# Given text:
###
There is no sexual component of AA, and members are actually encouraged to refrain from “dating” for a year when they start the program. Being a fellowship of human beings, I’m sure that every day some member of AA takes unfair advantage of some vulnerable newcomer. I’ve seen it happen, but really not that often. More often than not, it is two newcomers who are beginning a relationship too soon.
AA does not control the information that members receive from books or TV or the internet or from other people. It does not shun people who fall away. The fact that it actually welcomes such people back probably saved my life.
AA does tell alcoholics that they have no personal power. It does not then excuse every sin they may have committed because they are “powerless” and suffer from a “disease.” Rather it has a systematic way of making sure, in as much as it is possible, that people apologize and make restitution for the past bad things they have done. It has a systematic way of encouraging us to review our conduct daily and several times a day, and to use our power to perform right actions.
###
# Excerpted records:
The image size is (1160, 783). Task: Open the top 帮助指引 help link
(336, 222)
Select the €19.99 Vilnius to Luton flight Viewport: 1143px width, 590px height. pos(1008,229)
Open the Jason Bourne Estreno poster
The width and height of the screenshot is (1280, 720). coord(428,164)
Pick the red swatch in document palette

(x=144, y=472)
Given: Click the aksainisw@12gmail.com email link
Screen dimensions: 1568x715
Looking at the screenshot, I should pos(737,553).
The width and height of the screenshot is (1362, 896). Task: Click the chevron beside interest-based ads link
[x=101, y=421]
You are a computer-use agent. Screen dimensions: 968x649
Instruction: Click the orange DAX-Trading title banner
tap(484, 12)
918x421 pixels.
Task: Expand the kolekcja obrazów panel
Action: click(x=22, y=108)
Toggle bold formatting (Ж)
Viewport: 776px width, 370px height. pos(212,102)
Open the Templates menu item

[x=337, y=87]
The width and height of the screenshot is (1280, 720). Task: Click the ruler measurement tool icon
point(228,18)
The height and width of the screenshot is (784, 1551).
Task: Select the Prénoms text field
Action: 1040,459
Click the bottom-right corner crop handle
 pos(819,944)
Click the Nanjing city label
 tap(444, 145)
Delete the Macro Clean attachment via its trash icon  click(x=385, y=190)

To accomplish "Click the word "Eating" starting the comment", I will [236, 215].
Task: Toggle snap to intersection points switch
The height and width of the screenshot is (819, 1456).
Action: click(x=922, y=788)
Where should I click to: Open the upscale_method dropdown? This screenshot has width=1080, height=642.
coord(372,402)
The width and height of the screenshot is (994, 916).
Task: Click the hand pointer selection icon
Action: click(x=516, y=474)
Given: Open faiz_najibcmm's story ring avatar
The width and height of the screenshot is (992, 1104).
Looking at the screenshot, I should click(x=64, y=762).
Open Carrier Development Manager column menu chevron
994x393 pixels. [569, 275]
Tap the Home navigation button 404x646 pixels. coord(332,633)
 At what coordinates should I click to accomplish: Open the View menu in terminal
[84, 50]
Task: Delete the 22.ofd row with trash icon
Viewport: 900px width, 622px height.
###
# What this exercise asks:
**A.** In the passage about AA, begin at the words "There is no" and stop after the words "saved my life.". Write out that part word for word.
**B.** Using the passage about AA, answer these:
(i) For how long are members encouraged to avoid dating when they start the program?
(ii) How does AA treat people who fall away?
(iii) How often does AA encourage members to review their conduct?

# Exercise results:
**A.**
There is no sexual component of AA, and members are actually encouraged to refrain from “dating” for a year when they start the program. Being a fellowship of human beings, I’m sure that every day some member of AA takes unfair advantage of some vulnerable newcomer. I’ve seen it happen, but really not that often. More often than not, it is two newcomers who are beginning a relationship too soon.
AA does not control the information that members receive from books or TV or the internet or from other people. It does not shun people who fall away. The fact that it actually welcomes such people back probably saved my life.

**B.**
(i) For a year.
(ii) It does not shun them and welcomes them back.
(iii) Daily and several times a day.